:: DATA LINES ::
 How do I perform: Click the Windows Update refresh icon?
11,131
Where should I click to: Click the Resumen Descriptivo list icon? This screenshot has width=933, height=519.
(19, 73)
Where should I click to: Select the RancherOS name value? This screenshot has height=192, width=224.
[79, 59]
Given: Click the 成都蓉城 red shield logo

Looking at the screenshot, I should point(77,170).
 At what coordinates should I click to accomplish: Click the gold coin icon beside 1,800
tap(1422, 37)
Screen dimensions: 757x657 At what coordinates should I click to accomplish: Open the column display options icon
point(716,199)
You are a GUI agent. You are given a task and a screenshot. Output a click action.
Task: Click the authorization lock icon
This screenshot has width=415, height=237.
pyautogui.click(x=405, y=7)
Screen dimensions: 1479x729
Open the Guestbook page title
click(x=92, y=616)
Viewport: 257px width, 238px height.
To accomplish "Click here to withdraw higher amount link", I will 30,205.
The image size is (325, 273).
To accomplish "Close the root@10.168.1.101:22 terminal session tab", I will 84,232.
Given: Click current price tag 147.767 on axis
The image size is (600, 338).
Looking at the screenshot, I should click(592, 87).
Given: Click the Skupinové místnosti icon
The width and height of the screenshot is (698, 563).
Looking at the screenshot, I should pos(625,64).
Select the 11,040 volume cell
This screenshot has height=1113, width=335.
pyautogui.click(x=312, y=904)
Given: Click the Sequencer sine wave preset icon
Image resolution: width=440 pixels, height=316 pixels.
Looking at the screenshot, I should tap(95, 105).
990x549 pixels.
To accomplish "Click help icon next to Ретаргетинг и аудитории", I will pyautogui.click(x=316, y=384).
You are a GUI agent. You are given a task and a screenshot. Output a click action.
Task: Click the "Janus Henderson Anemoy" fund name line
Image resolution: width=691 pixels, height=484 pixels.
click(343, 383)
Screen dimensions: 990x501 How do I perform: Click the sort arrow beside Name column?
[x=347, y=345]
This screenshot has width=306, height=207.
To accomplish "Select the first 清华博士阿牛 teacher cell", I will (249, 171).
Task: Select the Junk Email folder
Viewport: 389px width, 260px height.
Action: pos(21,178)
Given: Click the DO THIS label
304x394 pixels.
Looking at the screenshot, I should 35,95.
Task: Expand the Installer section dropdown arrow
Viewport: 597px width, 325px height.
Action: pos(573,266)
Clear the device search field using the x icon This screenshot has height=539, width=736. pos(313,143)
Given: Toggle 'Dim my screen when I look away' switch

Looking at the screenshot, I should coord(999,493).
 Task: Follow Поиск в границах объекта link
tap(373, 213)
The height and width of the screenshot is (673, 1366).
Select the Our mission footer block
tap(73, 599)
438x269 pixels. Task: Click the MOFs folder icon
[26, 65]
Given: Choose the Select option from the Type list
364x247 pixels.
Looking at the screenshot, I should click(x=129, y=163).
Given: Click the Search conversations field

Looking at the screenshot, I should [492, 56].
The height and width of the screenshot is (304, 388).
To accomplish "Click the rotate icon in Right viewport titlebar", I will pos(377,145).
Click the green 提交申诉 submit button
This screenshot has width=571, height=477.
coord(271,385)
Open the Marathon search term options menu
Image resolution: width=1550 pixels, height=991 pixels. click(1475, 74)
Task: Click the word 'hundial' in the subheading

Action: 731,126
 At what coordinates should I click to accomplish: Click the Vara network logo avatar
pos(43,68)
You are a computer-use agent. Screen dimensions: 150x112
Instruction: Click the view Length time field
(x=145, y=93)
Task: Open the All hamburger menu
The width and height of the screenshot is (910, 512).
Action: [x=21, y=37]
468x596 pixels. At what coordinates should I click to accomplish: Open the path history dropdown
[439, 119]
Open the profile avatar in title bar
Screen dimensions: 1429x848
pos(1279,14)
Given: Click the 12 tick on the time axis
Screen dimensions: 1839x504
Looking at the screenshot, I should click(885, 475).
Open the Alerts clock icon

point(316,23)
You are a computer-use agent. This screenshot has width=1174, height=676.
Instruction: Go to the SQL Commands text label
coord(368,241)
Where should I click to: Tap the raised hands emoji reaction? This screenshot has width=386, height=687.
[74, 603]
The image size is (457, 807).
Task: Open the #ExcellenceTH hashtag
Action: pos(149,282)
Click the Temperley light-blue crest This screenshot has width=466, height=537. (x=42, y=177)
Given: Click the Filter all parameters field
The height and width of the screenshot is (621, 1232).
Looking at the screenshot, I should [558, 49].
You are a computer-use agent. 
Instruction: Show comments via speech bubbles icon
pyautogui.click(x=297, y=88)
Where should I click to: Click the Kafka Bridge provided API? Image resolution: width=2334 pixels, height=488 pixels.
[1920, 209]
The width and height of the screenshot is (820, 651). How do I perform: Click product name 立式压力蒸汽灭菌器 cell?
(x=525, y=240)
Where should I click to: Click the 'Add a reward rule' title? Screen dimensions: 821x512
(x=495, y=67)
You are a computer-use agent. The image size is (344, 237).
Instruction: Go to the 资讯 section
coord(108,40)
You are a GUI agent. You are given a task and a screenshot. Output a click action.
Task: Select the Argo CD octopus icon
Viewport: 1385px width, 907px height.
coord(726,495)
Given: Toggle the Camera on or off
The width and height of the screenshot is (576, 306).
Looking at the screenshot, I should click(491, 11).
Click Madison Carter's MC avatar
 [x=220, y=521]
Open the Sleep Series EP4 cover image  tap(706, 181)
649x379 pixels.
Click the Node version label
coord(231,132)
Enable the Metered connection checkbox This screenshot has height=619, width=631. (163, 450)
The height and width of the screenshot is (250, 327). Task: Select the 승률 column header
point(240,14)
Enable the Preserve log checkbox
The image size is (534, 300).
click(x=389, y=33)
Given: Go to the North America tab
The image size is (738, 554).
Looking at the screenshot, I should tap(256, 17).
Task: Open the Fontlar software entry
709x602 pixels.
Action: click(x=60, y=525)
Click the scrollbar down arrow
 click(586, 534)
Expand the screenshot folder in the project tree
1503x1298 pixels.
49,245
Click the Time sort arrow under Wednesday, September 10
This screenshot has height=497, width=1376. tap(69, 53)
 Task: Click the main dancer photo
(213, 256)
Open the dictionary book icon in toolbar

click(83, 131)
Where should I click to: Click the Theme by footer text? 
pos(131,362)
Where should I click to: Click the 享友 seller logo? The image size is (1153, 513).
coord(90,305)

:: GOAL OF THE EXERCISE ::
Rewrite all of the material above, switching every "GUI agent" to "interface assistant" and leaving everything else as it is.

:: TASK RESULT ::
 How do I perform: Click the Windows Update refresh icon?
11,131
Where should I click to: Click the Resumen Descriptivo list icon? This screenshot has width=933, height=519.
(19, 73)
Where should I click to: Select the RancherOS name value? This screenshot has height=192, width=224.
[79, 59]
Given: Click the 成都蓉城 red shield logo

Looking at the screenshot, I should point(77,170).
 At what coordinates should I click to accomplish: Click the gold coin icon beside 1,800
tap(1422, 37)
Screen dimensions: 757x657 At what coordinates should I click to accomplish: Open the column display options icon
point(716,199)
You are a interface assistant. You are given a task and a screenshot. Output a click action.
Task: Click the authorization lock icon
This screenshot has width=415, height=237.
pyautogui.click(x=405, y=7)
Screen dimensions: 1479x729
Open the Guestbook page title
click(x=92, y=616)
Viewport: 257px width, 238px height.
To accomplish "Click here to withdraw higher amount link", I will 30,205.
The image size is (325, 273).
To accomplish "Close the root@10.168.1.101:22 terminal session tab", I will 84,232.
Given: Click current price tag 147.767 on axis
The image size is (600, 338).
Looking at the screenshot, I should click(592, 87).
Given: Click the Skupinové místnosti icon
The width and height of the screenshot is (698, 563).
Looking at the screenshot, I should pos(625,64).
Select the 11,040 volume cell
This screenshot has height=1113, width=335.
pyautogui.click(x=312, y=904)
Given: Click the Sequencer sine wave preset icon
Image resolution: width=440 pixels, height=316 pixels.
Looking at the screenshot, I should tap(95, 105).
990x549 pixels.
To accomplish "Click help icon next to Ретаргетинг и аудитории", I will pyautogui.click(x=316, y=384).
You are a interface assistant. You are given a task and a screenshot. Output a click action.
Task: Click the "Janus Henderson Anemoy" fund name line
Image resolution: width=691 pixels, height=484 pixels.
click(343, 383)
Screen dimensions: 990x501 How do I perform: Click the sort arrow beside Name column?
[x=347, y=345]
This screenshot has width=306, height=207.
To accomplish "Select the first 清华博士阿牛 teacher cell", I will (249, 171).
Task: Select the Junk Email folder
Viewport: 389px width, 260px height.
Action: pos(21,178)
Given: Click the DO THIS label
304x394 pixels.
Looking at the screenshot, I should 35,95.
Task: Expand the Installer section dropdown arrow
Viewport: 597px width, 325px height.
Action: pos(573,266)
Clear the device search field using the x icon This screenshot has height=539, width=736. pos(313,143)
Given: Toggle 'Dim my screen when I look away' switch

Looking at the screenshot, I should coord(999,493).
 Task: Follow Поиск в границах объекта link
tap(373, 213)
The height and width of the screenshot is (673, 1366).
Select the Our mission footer block
tap(73, 599)
438x269 pixels. Task: Click the MOFs folder icon
[26, 65]
Given: Choose the Select option from the Type list
364x247 pixels.
Looking at the screenshot, I should click(x=129, y=163).
Given: Click the Search conversations field

Looking at the screenshot, I should [492, 56].
The height and width of the screenshot is (304, 388).
To accomplish "Click the rotate icon in Right viewport titlebar", I will pos(377,145).
Click the green 提交申诉 submit button
This screenshot has width=571, height=477.
coord(271,385)
Open the Marathon search term options menu
Image resolution: width=1550 pixels, height=991 pixels. click(1475, 74)
Task: Click the word 'hundial' in the subheading

Action: 731,126
 At what coordinates should I click to accomplish: Click the Vara network logo avatar
pos(43,68)
You are a computer-use agent. Screen dimensions: 150x112
Instruction: Click the view Length time field
(x=145, y=93)
Task: Open the All hamburger menu
The width and height of the screenshot is (910, 512).
Action: [x=21, y=37]
468x596 pixels. At what coordinates should I click to accomplish: Open the path history dropdown
[439, 119]
Open the profile avatar in title bar
Screen dimensions: 1429x848
pos(1279,14)
Given: Click the 12 tick on the time axis
Screen dimensions: 1839x504
Looking at the screenshot, I should click(885, 475).
Open the Alerts clock icon

point(316,23)
You are a computer-use agent. This screenshot has width=1174, height=676.
Instruction: Go to the SQL Commands text label
coord(368,241)
Where should I click to: Tap the raised hands emoji reaction? This screenshot has width=386, height=687.
[74, 603]
The image size is (457, 807).
Task: Open the #ExcellenceTH hashtag
Action: pos(149,282)
Click the Temperley light-blue crest This screenshot has width=466, height=537. (x=42, y=177)
Given: Click the Filter all parameters field
The height and width of the screenshot is (621, 1232).
Looking at the screenshot, I should [558, 49].
You are a computer-use agent. 
Instruction: Show comments via speech bubbles icon
pyautogui.click(x=297, y=88)
Where should I click to: Click the Kafka Bridge provided API? Image resolution: width=2334 pixels, height=488 pixels.
[1920, 209]
The width and height of the screenshot is (820, 651). How do I perform: Click product name 立式压力蒸汽灭菌器 cell?
(x=525, y=240)
Where should I click to: Click the 'Add a reward rule' title? Screen dimensions: 821x512
(x=495, y=67)
You are a computer-use agent. The image size is (344, 237).
Instruction: Go to the 资讯 section
coord(108,40)
You are a interface assistant. You are given a task and a screenshot. Output a click action.
Task: Select the Argo CD octopus icon
Viewport: 1385px width, 907px height.
coord(726,495)
Given: Toggle the Camera on or off
The width and height of the screenshot is (576, 306).
Looking at the screenshot, I should click(491, 11).
Click Madison Carter's MC avatar
 [x=220, y=521]
Open the Sleep Series EP4 cover image  tap(706, 181)
649x379 pixels.
Click the Node version label
coord(231,132)
Enable the Metered connection checkbox This screenshot has height=619, width=631. (163, 450)
The height and width of the screenshot is (250, 327). Task: Select the 승률 column header
point(240,14)
Enable the Preserve log checkbox
The image size is (534, 300).
click(x=389, y=33)
Given: Go to the North America tab
The image size is (738, 554).
Looking at the screenshot, I should tap(256, 17).
Task: Open the Fontlar software entry
709x602 pixels.
Action: click(x=60, y=525)
Click the scrollbar down arrow
 click(586, 534)
Expand the screenshot folder in the project tree
1503x1298 pixels.
49,245
Click the Time sort arrow under Wednesday, September 10
This screenshot has height=497, width=1376. tap(69, 53)
 Task: Click the main dancer photo
(213, 256)
Open the dictionary book icon in toolbar

click(83, 131)
Where should I click to: Click the Theme by footer text? 
pos(131,362)
Where should I click to: Click the 享友 seller logo? The image size is (1153, 513).
coord(90,305)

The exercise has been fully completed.